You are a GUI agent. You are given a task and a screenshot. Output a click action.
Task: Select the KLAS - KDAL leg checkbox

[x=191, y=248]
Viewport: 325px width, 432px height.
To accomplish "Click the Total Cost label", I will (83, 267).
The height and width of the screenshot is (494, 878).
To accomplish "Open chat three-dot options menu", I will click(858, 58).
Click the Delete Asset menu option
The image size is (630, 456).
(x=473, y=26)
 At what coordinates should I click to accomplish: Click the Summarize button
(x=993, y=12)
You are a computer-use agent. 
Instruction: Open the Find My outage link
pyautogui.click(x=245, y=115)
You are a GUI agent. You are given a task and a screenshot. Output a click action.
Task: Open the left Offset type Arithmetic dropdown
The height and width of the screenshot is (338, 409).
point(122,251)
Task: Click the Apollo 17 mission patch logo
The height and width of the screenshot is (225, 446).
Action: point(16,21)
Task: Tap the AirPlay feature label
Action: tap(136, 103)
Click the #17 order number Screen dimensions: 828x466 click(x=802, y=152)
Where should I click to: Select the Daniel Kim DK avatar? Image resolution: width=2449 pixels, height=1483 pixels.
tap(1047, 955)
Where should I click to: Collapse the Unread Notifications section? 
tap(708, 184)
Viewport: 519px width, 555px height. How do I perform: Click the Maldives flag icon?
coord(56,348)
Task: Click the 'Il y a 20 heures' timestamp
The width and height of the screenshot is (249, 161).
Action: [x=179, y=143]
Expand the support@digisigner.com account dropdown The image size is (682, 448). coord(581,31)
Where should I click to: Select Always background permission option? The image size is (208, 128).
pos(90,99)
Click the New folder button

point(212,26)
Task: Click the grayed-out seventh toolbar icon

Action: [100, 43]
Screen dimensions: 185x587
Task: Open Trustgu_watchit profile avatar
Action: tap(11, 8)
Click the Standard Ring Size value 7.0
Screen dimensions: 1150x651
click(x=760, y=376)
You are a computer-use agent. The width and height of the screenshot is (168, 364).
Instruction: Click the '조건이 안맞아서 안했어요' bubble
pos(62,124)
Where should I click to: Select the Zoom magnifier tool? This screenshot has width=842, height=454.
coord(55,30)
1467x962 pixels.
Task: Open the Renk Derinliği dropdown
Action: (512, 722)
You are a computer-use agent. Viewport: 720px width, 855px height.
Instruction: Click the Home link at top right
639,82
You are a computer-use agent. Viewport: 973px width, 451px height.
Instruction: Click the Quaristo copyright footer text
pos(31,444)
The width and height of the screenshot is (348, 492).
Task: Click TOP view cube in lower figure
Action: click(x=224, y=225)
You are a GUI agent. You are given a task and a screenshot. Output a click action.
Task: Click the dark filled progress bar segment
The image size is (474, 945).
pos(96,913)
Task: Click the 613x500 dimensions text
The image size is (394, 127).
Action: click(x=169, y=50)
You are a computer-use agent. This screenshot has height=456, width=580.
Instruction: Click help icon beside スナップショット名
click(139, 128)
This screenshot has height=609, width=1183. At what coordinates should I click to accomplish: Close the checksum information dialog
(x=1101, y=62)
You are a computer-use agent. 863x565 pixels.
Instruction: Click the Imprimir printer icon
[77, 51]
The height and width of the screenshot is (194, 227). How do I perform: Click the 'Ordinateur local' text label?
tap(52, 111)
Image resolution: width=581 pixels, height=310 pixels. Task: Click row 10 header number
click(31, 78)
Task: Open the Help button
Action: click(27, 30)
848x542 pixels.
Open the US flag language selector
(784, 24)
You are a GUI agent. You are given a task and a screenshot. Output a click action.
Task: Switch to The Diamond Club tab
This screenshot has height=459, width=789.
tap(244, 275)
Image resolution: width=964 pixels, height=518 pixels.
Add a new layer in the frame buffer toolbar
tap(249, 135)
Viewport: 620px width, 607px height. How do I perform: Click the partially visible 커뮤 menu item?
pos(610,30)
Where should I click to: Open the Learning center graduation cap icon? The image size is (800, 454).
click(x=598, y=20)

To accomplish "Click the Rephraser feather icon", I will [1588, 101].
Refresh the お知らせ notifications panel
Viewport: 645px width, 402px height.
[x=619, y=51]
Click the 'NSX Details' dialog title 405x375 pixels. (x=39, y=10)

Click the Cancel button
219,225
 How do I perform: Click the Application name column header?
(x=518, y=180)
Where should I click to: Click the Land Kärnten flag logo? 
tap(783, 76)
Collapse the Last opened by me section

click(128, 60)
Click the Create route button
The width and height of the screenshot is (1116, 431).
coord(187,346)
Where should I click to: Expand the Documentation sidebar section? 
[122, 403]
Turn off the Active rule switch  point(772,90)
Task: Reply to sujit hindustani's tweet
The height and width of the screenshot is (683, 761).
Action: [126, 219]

---

▸ **Exercise instructions**
What is needed is an exact repetition of the lines from the first line of the records through the line containing "The height and width of the screenshot is (494, 878).", both ends included, and nothing more.

▸ **Exercise answer**
You are a GUI agent. You are given a task and a screenshot. Output a click action.
Task: Select the KLAS - KDAL leg checkbox

[x=191, y=248]
Viewport: 325px width, 432px height.
To accomplish "Click the Total Cost label", I will (83, 267).
The height and width of the screenshot is (494, 878).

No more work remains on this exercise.